顾老夫人指着太祖叔公道:
“他们合起伙来谋夺顾家大房的家产,还打伤我的两个儿子,您一定要给我老太婆做主啊!”
顾老夫人话音刚落,人群中有人喊,
“谢大人,她两个儿子是自己拿青砖往头上打,谁也没动手,”
众人开始附和,
“谢大人,我们大家伙都看见了。”
顾家二爷抬手划拉一下脸,瞬间满脸的血,
“大人,他们都拿了小顾宅的红包,当然替他们说话。”
人群中一个沉稳的声音响起,
“谢大人,本官没有拿太祖叔公的红包,他们是自己砸的。”
众人纷纷给说话的人让出一条路,来人正是绣衣使同知王鹏大人。
谢永安赶紧抱拳行礼,
“王大人,幸好你在这,这家就是刁民,就会耍臭无赖。”
王鹏抱拳还礼,“谢大人既被叫做青天,定要秉公办理,这诬陷的罪名是跑不了了。”
“是大人,”谢永安转身,对身后的衙役道:“来人,将人带回衙门,杖责一百。”
顾家上下脸当时就白了,
顾老夫人急道:“大人,是他们先谋了顾家的宅子,您要给老太婆做主没怎么还将我的两个儿子抓了。”
谢知县清清嗓子,朗声道:
“各位父老乡亲,顾家二爷三爷打破自己的头,诬陷陈阿旺,有绣衣使作证,本官判两人有罪,杖责一百,来人带下去,先收押。”
衙役上前,顷刻间将两位爷绑了,
“冤枉,冤枉。”
三夫人赶紧上前抓住衙役的胳膊,
“衙役大哥,可不是咱们起的头,都是二爷先打的,我们三爷不跟着回去是要挨打的。”
衙役继续绑他的,三夫人赶紧去求谢知县,
“知县大人,民女说的句句都是实情,我们三爷老实着呢。”
谢知县沉声道:“顾二爷是自己打破自己的头,三爷是被迫自己打破自己的头,是也不是?”
三夫人连连的点头,“大人说的没错。”
“好,”谢知县摆摆手,“带走。”
顾老夫人哭着喊着道:
“知县大老爷,太祖叔公和顾家被休了的沈氏相互勾结,谋了顾家的房产,大老爷您给做主。”

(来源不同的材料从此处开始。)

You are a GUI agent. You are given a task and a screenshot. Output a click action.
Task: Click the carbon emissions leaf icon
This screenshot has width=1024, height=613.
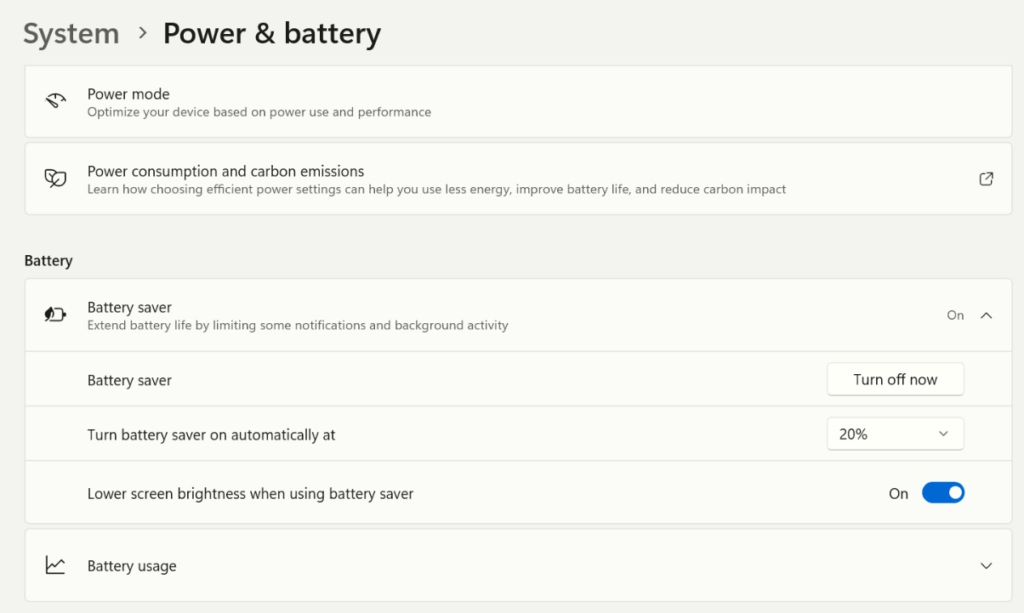[x=56, y=179]

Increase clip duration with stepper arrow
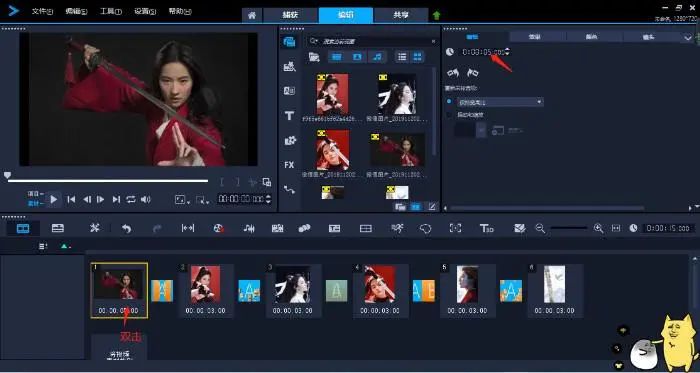tap(507, 50)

刁民就是刁民,谢知县抬头看向小顾宅王氏,“可过了房契?”
早有丫鬟取来漆盒,王氏从盒子里拿出房契,和买卖合约,上面是过了衙门的印记。
谢知县淡淡道:
“小顾宅是正常买卖,陈阿旺有顾家欠纹银一万两的字据,和沈氏有什么关系,顾老夫人,你当本官是个傻子不成,这般的睁着眼睛说瞎话。”
顾老夫人一时语塞,三夫人赶紧道:“陈阿旺是沈家的管家。”
和这家人怎么就说不清楚,谢知县厉声道:
“不管是谁,你们欠纹银一万两不会有假吧。”
顾老夫人如斗败了的公鸡,蔫了,
争强好胜几十年,到最后什么也没捞着,她环顾四周,到处是以前奢靡生活的影子,现如今能吃口饱饭就不错了。
顾老夫人大喊一声,“我老婆子跟你拼了,”
她呼喊着往太祖叔公身上撞去。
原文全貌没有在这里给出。